In recent years, the mechanisms of phenotypical differences in WD have attracted much interest and have been an important subject of study. The etiopathogenesis of this phenotypical variance is multifactorial and is largely related with different genetic, metabolic and nutritional features. The amount of copper in the diet and lipid and cholesterol metabolism may affect the prognosis of the disease to a great extent. The close relation between the copper and cholesterol metabolism pathways and frequent hepatosteatosis in patients with WD have led to the assumption that increased copper level may disrupt cholesterol metabolism in the brain and this may be involved in the clinical course of the neurological disorders related with WD (16). More than 500 mutations of the ATP7B gene have been reported (2, 4, 17). This variability in the ATP7B mutations may have different effects on the severity of neurological findings, prognosis and treatment response (17). We think that varying severity of clinical course of the neurological findings and different treatment responses in the patients included in this study are related with multifactorial etiopathogenetic causes.

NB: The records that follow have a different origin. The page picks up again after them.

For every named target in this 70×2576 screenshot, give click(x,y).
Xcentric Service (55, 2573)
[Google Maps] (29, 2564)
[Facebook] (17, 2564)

Conclusively, detailed neurological evaluation should be performed in the follow-up of all children with WD. Wilson’ disease should be considered in the differential diagnosis in patients who present with movement disorders, headache or unexplained neurological findings. Close monitoring is important because of variable severity of the clinical course, possibility of treatment incompliance and variable treatment response.

Acknowledgments

All authors thank all the patients and family members for their participation in this study.

Footnotes

Ethics Committee Approval: Ethics committee approval was received for this study.

Informed Consent: Written informed consent was obtained from all patients’ parents or legal guardians of the children included.

Peer-review: Externally peer-reviewed.

Author Contributions: Concept - H.P., D.A.; Design - H.P., H.G., A.K.B., D.A.; Supervision - H.P., H.G., D.A., S.K., G.K.Ö.; Funding - A.K.B, H.P., D.A., S.K.; Materials - A.K.B., M.C., G.K.Ö., N.K. Data Collection and/or Processing - A.K.B.; Analysis and/or Interpretation - H.P., H.G., D.A., A.K.B.; Literature Review - A.K.B., N.K., G.K.Ö., M.C.; Writer - A.K.B., D.A., H.P.; Critical Review - H.P., H.G., D.A., M.C., N.K., S.K.

Conflict of Interest: No conflict of interest was declared by the authors.

Financial Disclosure: The authors declared that this study has received no financial support.